(16-01-2016, 12:33 PM)dorothy.pipet Wrote: Looking at the first part of question 4 of 2012 paper, it asks for ways to categorise failures. This i think I could do by having 4 to 5 types of severity of consequence such as number and types of injury and harm.
Not sure howto add in compound failures to that.
Do you assume just 2 failures at once, or every possible cascade of failures no matter how unlikely?
Do you take into account whether the failures may be unrelated or associated in some way?
Can anyone elaborate for me or direct me to a good source of further information.
My thanks.
Suggest the categorisation of a failure incident that has actually occurred it should certainly should be by severity of consequence, although of course when looking at the network and wondering about what "other cases" may be latent then obviously a consideration of the network risk does also need an assessment of likelihood. Hence need to draw a distinction re what we actually mean by "failure".
In this question I am interpreting "failure" in the first part to mean an incident that has been known to have occurred and therefore come to light because of the "system level" effect that it has had , rather than just some element not achieving its specification that may or may not be known. I think this is relevant when looking at "compound failures", because this is looking at the chances of the extent imperfections in several items combining in such a way, and in conjunction with various external "luck factors" such as weather to collectively bring about a "system level failure" which draws attention to itself. You probably ought to look at some basic text regarding "Reliability Block Diagram".
You could consider a clamplock for example and consider failure which may singly or in combination cause the throw to be interrupted before reaching he desired position; a low drive voltage may still provide enough power unless the slide chairs are also not well greased. It is possible for microswitch to jam and give a false detection when the rails are not in the correct position, but actually if the points really are in the correct position the fact that there is a false detection does not, by luck, lead to an incident. Of course we don't just rely on that; the microswiches are cross-proved so that if one does stick as if the points are detected Normal, it prevents Reverse detection being achieved and so makes its failure known. Of course if the signaller, having not achieved Reverse position then calls the points back Normal and achieves that detection, they will assume that it is valid detection, but it isn't and if we are unlucky and the points don't actually fully throw on that very occasion then they could be half-and-half yet a signal be given a proceed aspect over them. Hence a rightside failure of the points to complete their travel has compounded the significance of the wrongside failure of the microswitch, but the "time opportunity" in which such a combination could occur does very much limit the risk because of very small likelihood, although consequences remain very great.

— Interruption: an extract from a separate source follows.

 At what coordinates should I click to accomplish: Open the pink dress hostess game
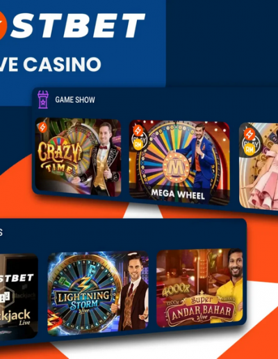point(259,166)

I can't expect you need very much detail for 9 marks; I think there was a clear steer to consider "worst case consequence" but then discuss the various barriers to escalation of the HAZARD (in this case microswitch implying points are normal and locked when in fact they are not) and the ACCIDENT (train derailment at points incorrectly set). Certainly you need to bring LIKELIHOOD into the discussion to be able to get an estimate of actual RISK.